Keep the CDC-enabled table count at or below 1,000 per task to avoid latency or instability.
Set the maximum write rate for CDC-enabled tables to 1,000 records per second.
Enabling CDC causes brief table locks (a few seconds) on the source database.

Incremental synchronization based on source database logs:

Only tables with clustered indexes that include primary key columns are supported.

Polling CDC instances:

The DTS account must have sysadmin role membership to enable database-level CDC. For table-level CDC, a privileged account is required.
- Microsoft Azure SQL Database (vCore model): all databases are supported. Azure SQL Database (DTU model): only databases with an S3 or higher service tier are supported.
- Amazon RDS for SQL Server: privileged accounts can enable CDC at the database level via stored procedures.
- Clustered columnstore indexes are not supported for CDC.
Maximum 1,000 tables per task.
Cannot add or remove columns more than twice per minute.
Do not modify CDC instances on the source database during synchronization — this may cause data loss.
CDC retains incremental data for 3 days by default.
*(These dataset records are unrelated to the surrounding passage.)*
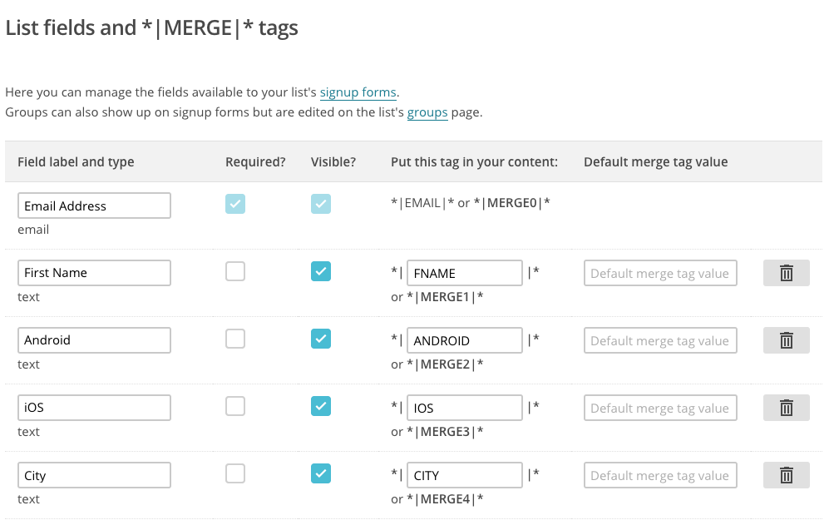Open the signup forms link

coord(358,92)
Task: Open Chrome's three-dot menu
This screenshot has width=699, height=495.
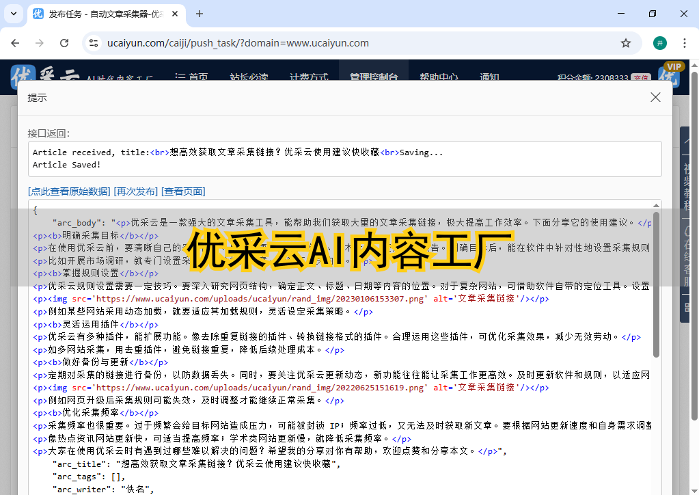Action: [x=684, y=43]
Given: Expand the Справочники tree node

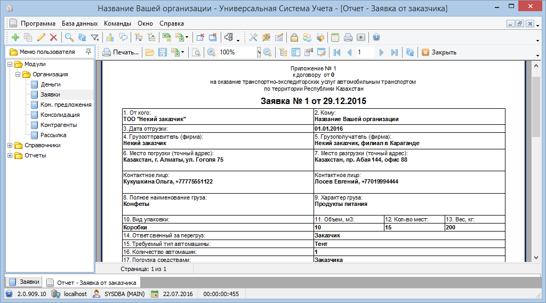Looking at the screenshot, I should coord(10,145).
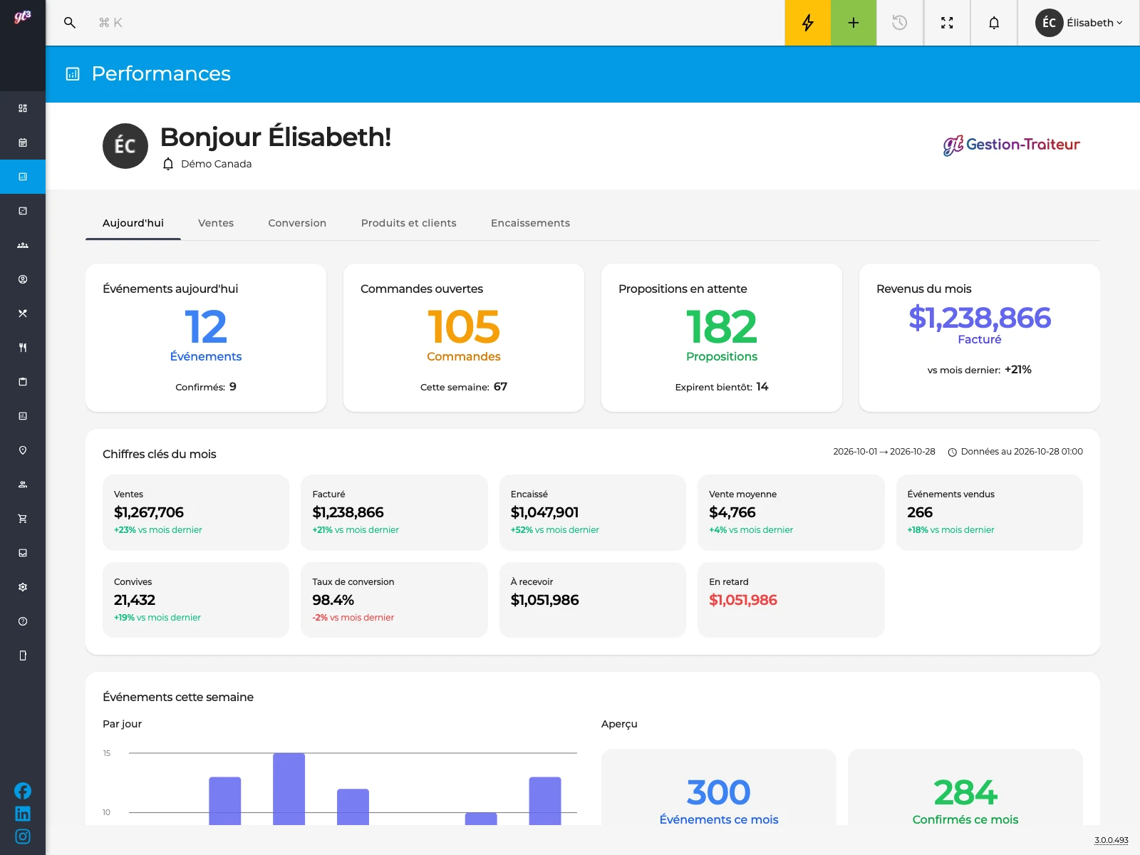This screenshot has width=1140, height=855.
Task: Open the history clock icon
Action: (x=900, y=23)
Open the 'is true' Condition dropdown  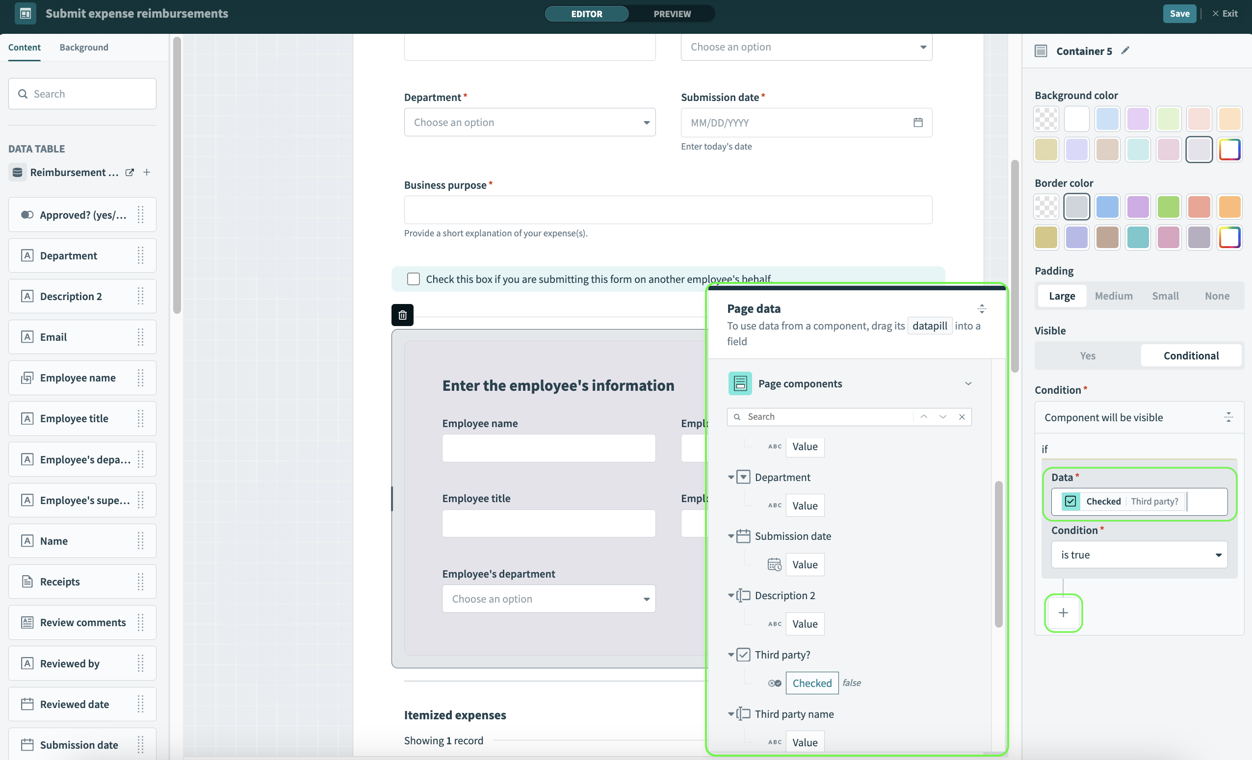pyautogui.click(x=1139, y=555)
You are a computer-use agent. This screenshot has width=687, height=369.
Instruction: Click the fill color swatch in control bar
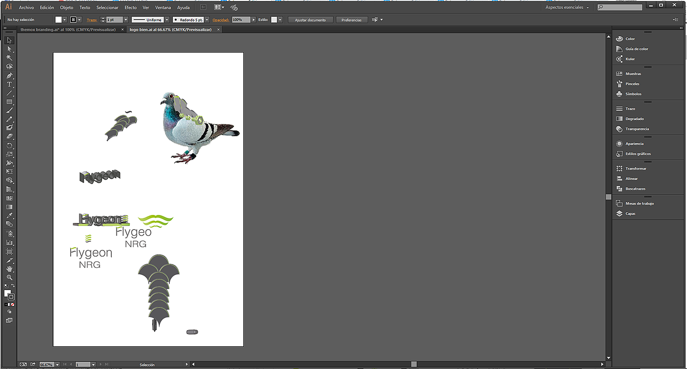tap(59, 20)
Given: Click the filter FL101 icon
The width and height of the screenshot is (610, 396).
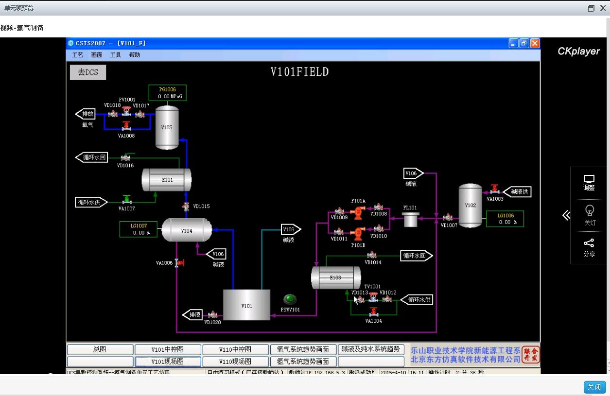Looking at the screenshot, I should tap(411, 219).
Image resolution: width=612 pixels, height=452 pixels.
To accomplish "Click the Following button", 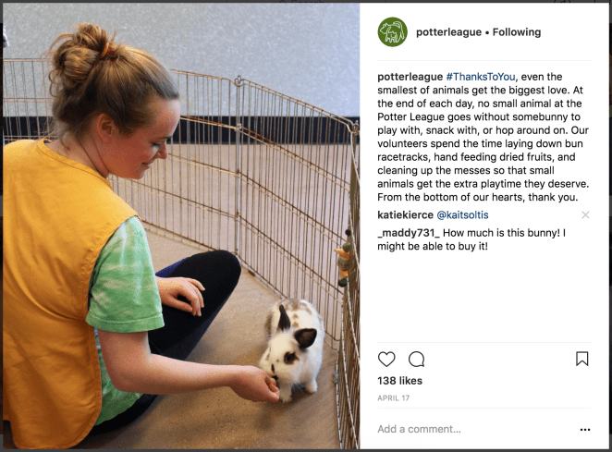I will coord(517,32).
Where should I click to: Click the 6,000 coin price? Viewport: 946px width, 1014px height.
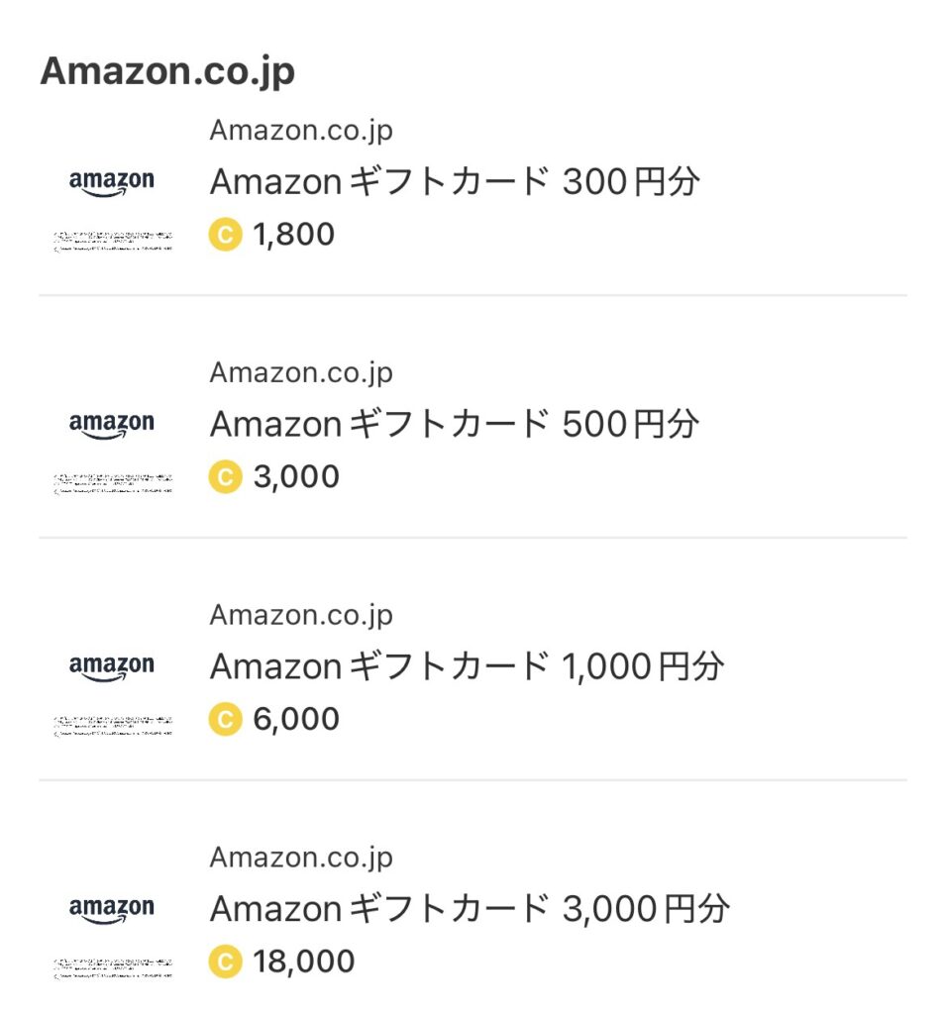coord(296,719)
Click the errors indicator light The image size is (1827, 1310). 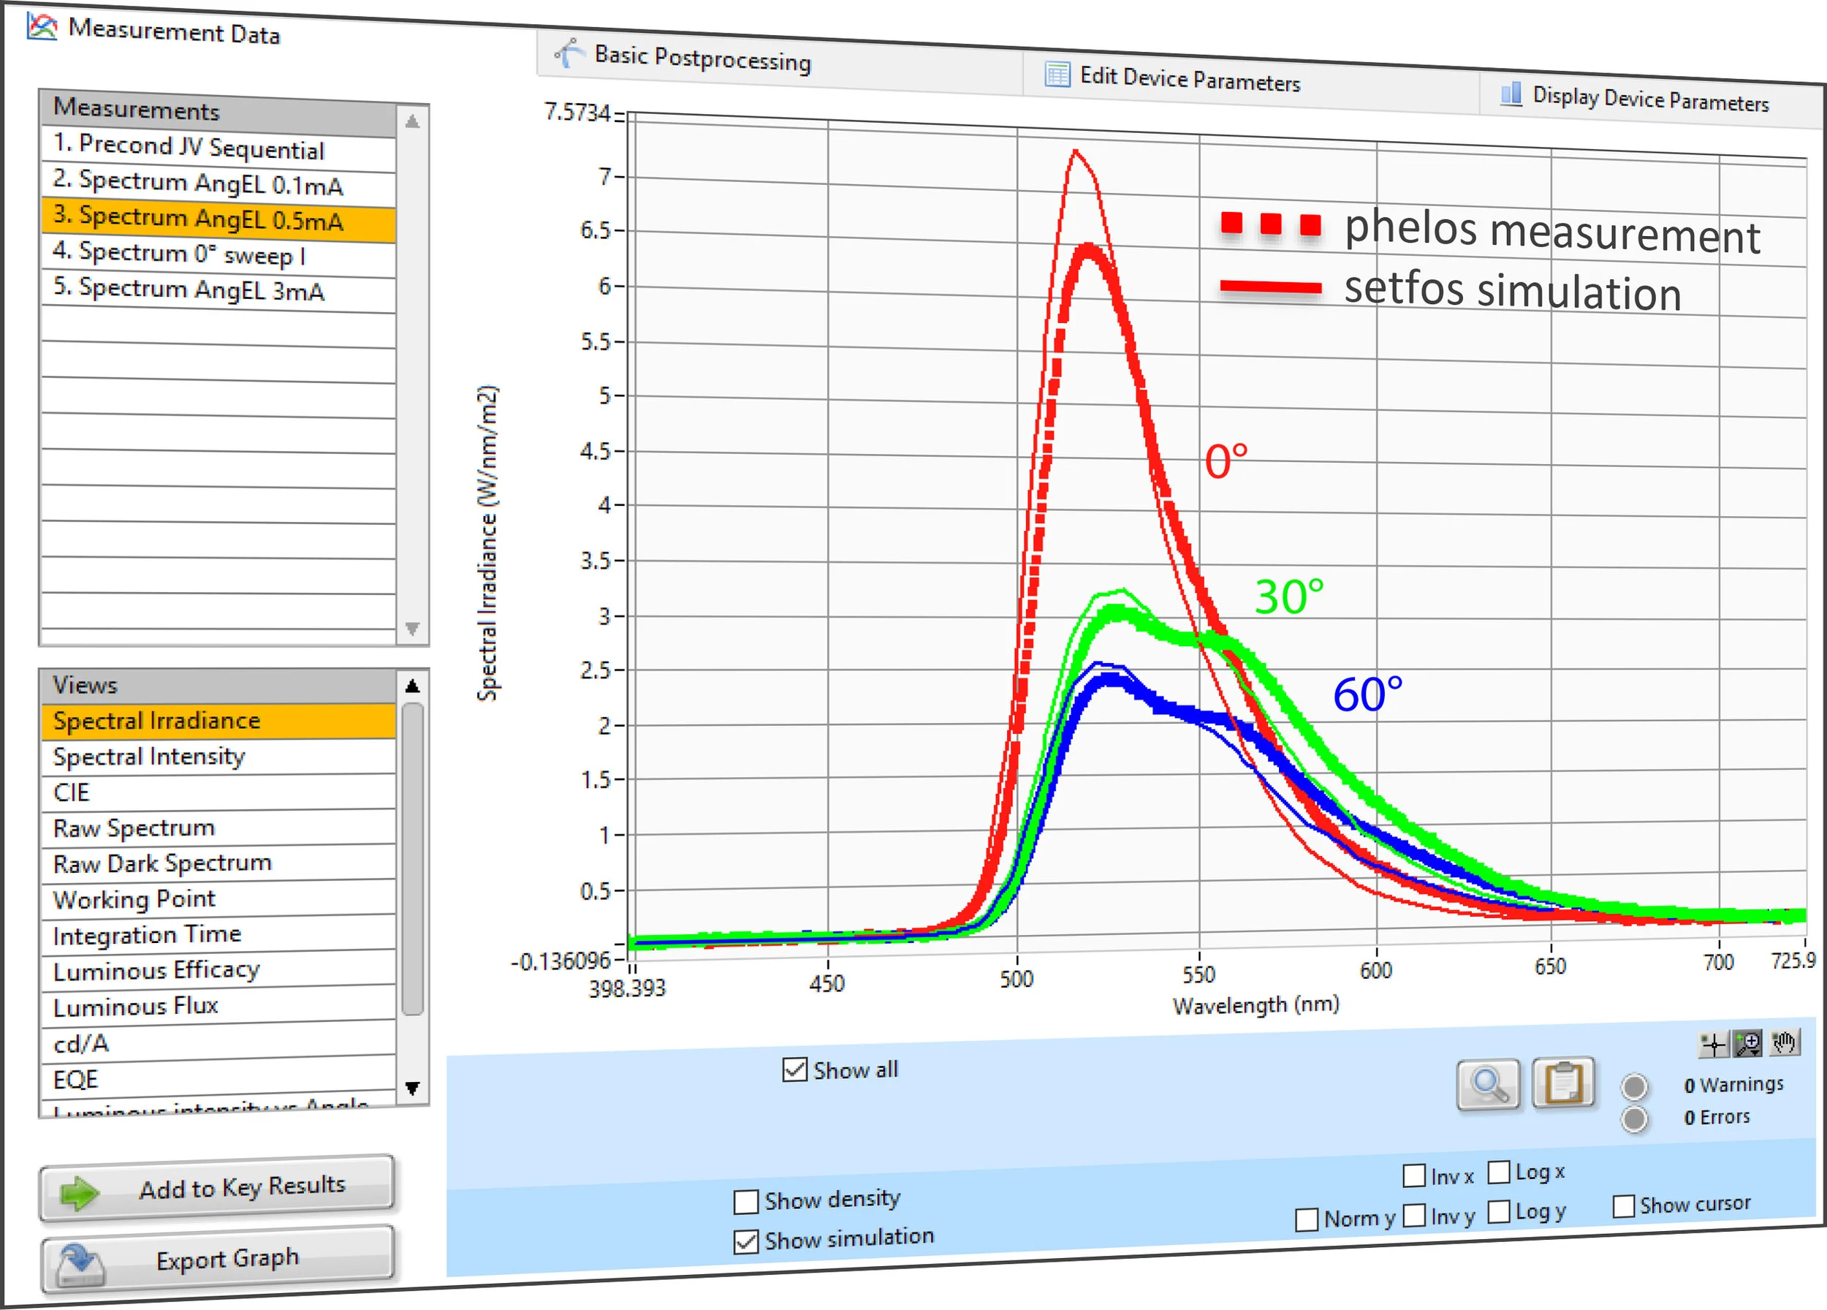[x=1634, y=1118]
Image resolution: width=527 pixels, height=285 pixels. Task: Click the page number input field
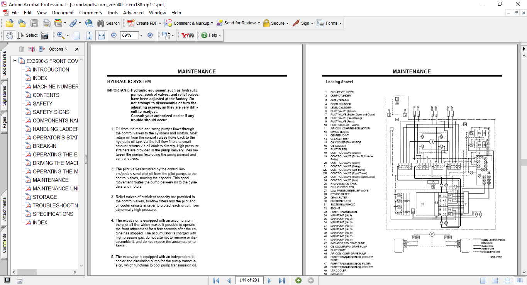click(249, 280)
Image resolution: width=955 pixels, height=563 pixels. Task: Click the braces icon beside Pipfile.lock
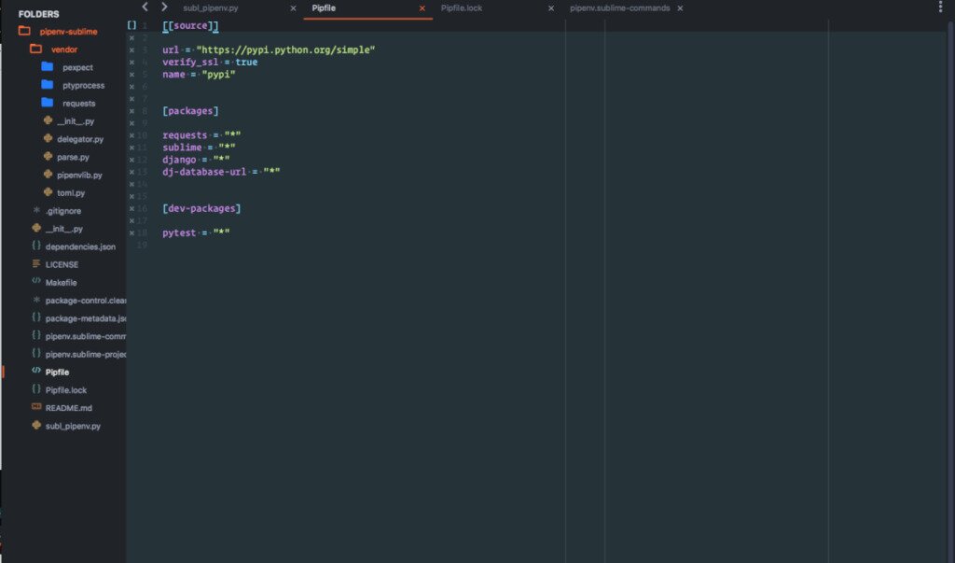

Use the same retention command as hybrid mode.
Enabling CDC causes brief table locks (a few seconds) on the source database.

General limitations

Schema synchronization supports databases, schemas, and tables. Views, triggers, and stored procedures are not synchronized in cross-database-engine scenarios.
Unsupported data types: TIMESTAMP, CURSOR, ROWVERSION, SQL_VARIANT, HIERARCHYID, POLYGON, GEOMETRY, and GEOGRAPHY.
If synchronized data contains 4-byte characters (rare characters or emojis), the destination database and tables must use the UTF8mb4 character set. Set the character_set_server parameter on the destination database to UTF8mb4.
DTS does not support complex DDL operations, DDL operations involving user-defined types, online DDL operations, or transactional DDL statements.
Do not perform reindexing during incremental synchronization — this may cause the task to fail and data may be lost. DTS also cannot synchronize DDL operations related to primary keys on CDC-enabled tables.
If DTS fails to write DDL statements to the destination database, the task continues running. View the failed DDL statements in task logs. See View task logs.
Full data synchronization uses concurrent INSERT operations, which causes fragmentation in destination tables. After full synchronization completes, the destination tablespace is larger than the source.
Before you synchronize data, evaluate the impact of data synchronization on the performance of the source and destination databases. We recommend that you synchronize data during off-peak hours. During initial full data synchronization, DTS uses the read and write resources of the source and destination databases, which may increase the loads on the database servers.
Do not write data from other sources to the destination database during synchronization. Doing so causes data inconsistency.
You cannot add or remove databases when modifying synchronization objects after the task starts.
If the source instance is an ApsaraDB RDS for SQL Server instance, DTS creates an account named rdsdt_dtsacct. Do not delete this account or change its password while the task runs. For more information, see System accounts.
If a DTS task fails, DTS technical support attempts to restore it within 8 hours. During restoration, the task may be restarted and task parameters (not database parameters) may be modified.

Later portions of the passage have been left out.